##### Data entries

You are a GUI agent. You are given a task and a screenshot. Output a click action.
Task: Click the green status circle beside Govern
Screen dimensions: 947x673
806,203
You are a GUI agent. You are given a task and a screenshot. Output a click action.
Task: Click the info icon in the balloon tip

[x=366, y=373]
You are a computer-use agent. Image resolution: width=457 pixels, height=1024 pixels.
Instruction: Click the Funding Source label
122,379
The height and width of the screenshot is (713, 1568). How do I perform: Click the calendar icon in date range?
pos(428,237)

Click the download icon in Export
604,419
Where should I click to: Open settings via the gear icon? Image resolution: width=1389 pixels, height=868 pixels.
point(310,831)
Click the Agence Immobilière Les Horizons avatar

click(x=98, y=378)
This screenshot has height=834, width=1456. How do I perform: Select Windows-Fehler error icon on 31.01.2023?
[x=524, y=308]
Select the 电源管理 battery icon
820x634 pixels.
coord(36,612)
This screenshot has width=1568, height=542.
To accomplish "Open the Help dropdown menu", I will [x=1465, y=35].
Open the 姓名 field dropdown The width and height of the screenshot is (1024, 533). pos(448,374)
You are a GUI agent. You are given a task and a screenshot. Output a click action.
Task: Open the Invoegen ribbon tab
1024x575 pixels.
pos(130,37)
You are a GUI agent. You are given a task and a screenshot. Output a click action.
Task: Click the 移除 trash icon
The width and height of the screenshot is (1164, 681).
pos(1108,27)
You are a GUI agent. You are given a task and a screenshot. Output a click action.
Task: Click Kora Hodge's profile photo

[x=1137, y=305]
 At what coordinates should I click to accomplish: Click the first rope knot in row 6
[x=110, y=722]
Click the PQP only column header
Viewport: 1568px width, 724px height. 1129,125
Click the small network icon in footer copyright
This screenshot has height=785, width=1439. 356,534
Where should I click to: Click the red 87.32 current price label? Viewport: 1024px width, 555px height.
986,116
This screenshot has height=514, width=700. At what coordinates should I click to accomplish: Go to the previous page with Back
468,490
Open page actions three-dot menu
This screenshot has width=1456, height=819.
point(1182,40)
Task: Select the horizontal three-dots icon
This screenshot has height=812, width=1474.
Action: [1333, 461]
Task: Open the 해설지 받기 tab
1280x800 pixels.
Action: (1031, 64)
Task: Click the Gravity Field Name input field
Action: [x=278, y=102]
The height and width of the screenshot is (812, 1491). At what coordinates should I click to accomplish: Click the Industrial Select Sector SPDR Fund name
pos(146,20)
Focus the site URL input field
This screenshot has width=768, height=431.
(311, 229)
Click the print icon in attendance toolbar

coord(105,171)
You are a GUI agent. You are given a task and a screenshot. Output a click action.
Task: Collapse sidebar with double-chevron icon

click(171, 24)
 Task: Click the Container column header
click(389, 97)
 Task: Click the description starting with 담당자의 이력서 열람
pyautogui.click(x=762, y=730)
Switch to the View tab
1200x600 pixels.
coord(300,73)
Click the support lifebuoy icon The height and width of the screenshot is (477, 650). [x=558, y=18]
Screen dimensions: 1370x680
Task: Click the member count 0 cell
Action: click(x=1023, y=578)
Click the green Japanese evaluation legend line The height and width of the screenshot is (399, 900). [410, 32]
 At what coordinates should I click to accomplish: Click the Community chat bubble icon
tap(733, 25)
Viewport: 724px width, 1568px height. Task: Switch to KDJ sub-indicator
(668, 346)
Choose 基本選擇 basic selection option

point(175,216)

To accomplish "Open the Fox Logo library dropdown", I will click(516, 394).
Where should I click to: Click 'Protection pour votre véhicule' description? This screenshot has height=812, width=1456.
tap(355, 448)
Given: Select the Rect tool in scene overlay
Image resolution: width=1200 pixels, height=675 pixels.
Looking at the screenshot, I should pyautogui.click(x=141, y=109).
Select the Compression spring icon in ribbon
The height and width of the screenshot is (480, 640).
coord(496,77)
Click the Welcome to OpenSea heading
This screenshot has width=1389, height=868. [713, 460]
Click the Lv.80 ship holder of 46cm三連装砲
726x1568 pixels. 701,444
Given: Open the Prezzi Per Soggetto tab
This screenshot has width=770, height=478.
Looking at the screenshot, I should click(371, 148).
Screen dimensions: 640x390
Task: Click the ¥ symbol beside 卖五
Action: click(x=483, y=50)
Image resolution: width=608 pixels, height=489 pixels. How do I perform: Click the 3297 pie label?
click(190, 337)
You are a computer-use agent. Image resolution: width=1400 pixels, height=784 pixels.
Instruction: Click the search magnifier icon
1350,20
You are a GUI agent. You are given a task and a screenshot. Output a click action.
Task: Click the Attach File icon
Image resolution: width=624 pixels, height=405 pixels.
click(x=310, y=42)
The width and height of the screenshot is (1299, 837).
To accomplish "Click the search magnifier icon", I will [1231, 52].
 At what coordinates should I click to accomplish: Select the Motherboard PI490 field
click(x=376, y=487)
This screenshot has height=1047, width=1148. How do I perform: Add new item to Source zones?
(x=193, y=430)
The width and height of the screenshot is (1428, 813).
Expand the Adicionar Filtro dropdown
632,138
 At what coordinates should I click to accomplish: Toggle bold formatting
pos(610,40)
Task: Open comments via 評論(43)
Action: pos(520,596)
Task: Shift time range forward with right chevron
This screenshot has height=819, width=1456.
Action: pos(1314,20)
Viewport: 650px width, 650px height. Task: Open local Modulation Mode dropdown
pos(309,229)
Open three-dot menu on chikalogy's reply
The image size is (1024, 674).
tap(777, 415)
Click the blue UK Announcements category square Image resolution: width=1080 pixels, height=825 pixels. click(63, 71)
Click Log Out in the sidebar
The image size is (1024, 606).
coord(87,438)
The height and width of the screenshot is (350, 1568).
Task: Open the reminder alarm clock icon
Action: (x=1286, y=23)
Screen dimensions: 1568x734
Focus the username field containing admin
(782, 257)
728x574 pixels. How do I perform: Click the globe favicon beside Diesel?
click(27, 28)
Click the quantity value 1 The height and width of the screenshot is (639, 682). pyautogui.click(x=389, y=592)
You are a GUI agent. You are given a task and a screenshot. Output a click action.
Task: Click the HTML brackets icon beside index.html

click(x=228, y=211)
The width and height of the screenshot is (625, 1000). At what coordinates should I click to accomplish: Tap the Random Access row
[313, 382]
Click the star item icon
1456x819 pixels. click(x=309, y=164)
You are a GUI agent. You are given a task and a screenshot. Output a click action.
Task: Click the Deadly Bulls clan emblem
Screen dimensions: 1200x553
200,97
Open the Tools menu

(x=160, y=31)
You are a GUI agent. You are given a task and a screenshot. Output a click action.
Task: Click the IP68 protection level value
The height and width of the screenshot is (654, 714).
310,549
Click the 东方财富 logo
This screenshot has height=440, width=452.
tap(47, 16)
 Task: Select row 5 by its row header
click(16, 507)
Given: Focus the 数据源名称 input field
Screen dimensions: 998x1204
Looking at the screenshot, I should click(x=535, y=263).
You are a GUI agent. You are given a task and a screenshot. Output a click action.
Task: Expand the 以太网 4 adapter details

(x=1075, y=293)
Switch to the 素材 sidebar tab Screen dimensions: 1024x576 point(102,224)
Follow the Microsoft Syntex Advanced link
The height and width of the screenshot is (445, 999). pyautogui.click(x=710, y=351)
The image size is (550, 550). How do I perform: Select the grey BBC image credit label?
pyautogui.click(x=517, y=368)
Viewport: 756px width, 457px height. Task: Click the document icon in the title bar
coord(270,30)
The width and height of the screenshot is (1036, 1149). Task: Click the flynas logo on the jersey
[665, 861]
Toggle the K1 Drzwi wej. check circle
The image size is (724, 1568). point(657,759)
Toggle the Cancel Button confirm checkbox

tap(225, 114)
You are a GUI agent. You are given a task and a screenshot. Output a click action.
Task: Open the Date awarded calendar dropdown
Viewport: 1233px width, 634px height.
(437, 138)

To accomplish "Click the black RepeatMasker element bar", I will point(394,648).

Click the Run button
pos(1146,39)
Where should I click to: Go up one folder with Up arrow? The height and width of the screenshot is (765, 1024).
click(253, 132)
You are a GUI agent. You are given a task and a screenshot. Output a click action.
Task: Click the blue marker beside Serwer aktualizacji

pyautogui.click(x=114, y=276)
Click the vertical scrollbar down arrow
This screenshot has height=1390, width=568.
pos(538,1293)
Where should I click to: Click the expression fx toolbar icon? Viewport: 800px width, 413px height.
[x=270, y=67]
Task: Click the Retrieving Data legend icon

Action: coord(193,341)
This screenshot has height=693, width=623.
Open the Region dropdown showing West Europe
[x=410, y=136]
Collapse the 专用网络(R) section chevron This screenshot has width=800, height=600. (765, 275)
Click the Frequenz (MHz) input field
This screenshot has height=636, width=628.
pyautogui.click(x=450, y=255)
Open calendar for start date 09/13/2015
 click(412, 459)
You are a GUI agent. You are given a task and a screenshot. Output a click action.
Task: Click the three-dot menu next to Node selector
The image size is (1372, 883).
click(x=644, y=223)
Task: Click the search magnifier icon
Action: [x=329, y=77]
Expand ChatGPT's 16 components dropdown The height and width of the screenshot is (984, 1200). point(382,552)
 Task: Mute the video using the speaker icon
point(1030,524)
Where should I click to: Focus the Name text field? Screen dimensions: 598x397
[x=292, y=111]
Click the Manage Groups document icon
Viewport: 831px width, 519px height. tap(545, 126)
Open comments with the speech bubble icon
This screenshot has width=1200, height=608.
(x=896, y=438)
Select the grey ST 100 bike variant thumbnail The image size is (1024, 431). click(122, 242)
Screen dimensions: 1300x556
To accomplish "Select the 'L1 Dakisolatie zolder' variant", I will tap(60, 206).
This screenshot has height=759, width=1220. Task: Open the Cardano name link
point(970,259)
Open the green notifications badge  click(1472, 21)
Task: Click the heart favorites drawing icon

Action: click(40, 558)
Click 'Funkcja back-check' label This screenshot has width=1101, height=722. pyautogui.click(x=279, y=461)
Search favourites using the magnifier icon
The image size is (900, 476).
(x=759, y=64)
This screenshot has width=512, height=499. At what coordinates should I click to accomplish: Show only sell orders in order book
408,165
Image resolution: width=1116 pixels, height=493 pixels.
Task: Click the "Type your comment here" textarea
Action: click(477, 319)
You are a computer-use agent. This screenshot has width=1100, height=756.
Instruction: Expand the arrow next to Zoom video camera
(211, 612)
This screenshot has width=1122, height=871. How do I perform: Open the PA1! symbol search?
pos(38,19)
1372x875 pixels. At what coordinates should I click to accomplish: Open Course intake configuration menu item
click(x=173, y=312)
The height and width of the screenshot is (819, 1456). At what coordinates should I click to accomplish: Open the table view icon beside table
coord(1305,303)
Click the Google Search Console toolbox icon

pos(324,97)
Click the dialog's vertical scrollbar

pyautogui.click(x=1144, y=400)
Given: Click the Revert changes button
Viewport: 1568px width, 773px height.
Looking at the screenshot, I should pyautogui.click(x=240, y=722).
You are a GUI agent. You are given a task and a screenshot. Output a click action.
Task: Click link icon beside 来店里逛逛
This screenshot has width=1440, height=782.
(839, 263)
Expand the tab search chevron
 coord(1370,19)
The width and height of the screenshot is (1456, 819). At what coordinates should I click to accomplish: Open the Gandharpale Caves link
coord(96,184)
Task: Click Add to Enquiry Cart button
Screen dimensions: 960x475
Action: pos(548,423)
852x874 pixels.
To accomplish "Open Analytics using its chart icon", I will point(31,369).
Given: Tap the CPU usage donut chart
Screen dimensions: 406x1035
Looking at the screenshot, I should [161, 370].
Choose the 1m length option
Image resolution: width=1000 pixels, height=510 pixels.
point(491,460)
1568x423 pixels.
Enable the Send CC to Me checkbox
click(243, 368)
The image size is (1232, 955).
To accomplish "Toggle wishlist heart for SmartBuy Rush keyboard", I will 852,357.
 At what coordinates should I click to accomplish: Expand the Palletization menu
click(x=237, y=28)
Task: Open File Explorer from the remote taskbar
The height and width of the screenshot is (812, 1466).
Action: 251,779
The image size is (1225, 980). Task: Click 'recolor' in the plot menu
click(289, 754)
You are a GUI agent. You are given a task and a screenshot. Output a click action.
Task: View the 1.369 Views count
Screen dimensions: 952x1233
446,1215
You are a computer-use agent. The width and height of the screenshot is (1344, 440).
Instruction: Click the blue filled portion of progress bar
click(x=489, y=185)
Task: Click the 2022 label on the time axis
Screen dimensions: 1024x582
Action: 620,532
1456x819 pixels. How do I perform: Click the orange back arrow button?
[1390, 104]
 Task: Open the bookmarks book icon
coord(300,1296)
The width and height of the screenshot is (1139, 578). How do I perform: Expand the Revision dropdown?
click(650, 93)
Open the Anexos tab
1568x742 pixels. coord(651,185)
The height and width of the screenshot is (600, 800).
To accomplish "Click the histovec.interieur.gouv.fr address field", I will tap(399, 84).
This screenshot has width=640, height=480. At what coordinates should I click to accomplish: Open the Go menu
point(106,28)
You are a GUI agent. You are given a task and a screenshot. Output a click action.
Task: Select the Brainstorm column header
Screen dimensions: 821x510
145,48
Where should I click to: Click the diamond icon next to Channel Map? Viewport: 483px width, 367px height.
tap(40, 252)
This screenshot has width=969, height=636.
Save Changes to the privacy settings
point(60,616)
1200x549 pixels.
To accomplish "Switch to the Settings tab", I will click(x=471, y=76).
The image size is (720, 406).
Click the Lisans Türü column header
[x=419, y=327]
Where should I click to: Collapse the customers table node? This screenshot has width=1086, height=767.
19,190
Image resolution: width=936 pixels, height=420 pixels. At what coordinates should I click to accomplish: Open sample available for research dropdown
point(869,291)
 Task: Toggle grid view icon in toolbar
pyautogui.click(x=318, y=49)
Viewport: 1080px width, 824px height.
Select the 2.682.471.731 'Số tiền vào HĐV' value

##########

Written problem
Reproduce verbatim the rows from the line containing "Click the PQP only column header" through the line containing "tap(733, 25)", including both of those lines.

Output
Click the PQP only column header
Viewport: 1568px width, 724px height. 1129,125
Click the small network icon in footer copyright
This screenshot has height=785, width=1439. 356,534
Where should I click to: Click the red 87.32 current price label? Viewport: 1024px width, 555px height.
986,116
This screenshot has height=514, width=700. At what coordinates should I click to accomplish: Go to the previous page with Back
468,490
Open page actions three-dot menu
This screenshot has width=1456, height=819.
point(1182,40)
Task: Select the horizontal three-dots icon
This screenshot has height=812, width=1474.
Action: [1333, 461]
Task: Open the 해설지 받기 tab
1280x800 pixels.
Action: (1031, 64)
Task: Click the Gravity Field Name input field
Action: [x=278, y=102]
The height and width of the screenshot is (812, 1491). At what coordinates should I click to accomplish: Click the Industrial Select Sector SPDR Fund name
pos(146,20)
Focus the site URL input field
This screenshot has width=768, height=431.
(311, 229)
Click the print icon in attendance toolbar

coord(105,171)
You are a GUI agent. You are given a task and a screenshot. Output a click action.
Task: Collapse sidebar with double-chevron icon

click(171, 24)
 Task: Click the Container column header
click(389, 97)
 Task: Click the description starting with 담당자의 이력서 열람
pyautogui.click(x=762, y=730)
Switch to the View tab
1200x600 pixels.
coord(300,73)
Click the support lifebuoy icon The height and width of the screenshot is (477, 650). [x=558, y=18]
Screen dimensions: 1370x680
Task: Click the member count 0 cell
Action: click(x=1023, y=578)
Click the green Japanese evaluation legend line The height and width of the screenshot is (399, 900). [410, 32]
 At what coordinates should I click to accomplish: Click the Community chat bubble icon
tap(733, 25)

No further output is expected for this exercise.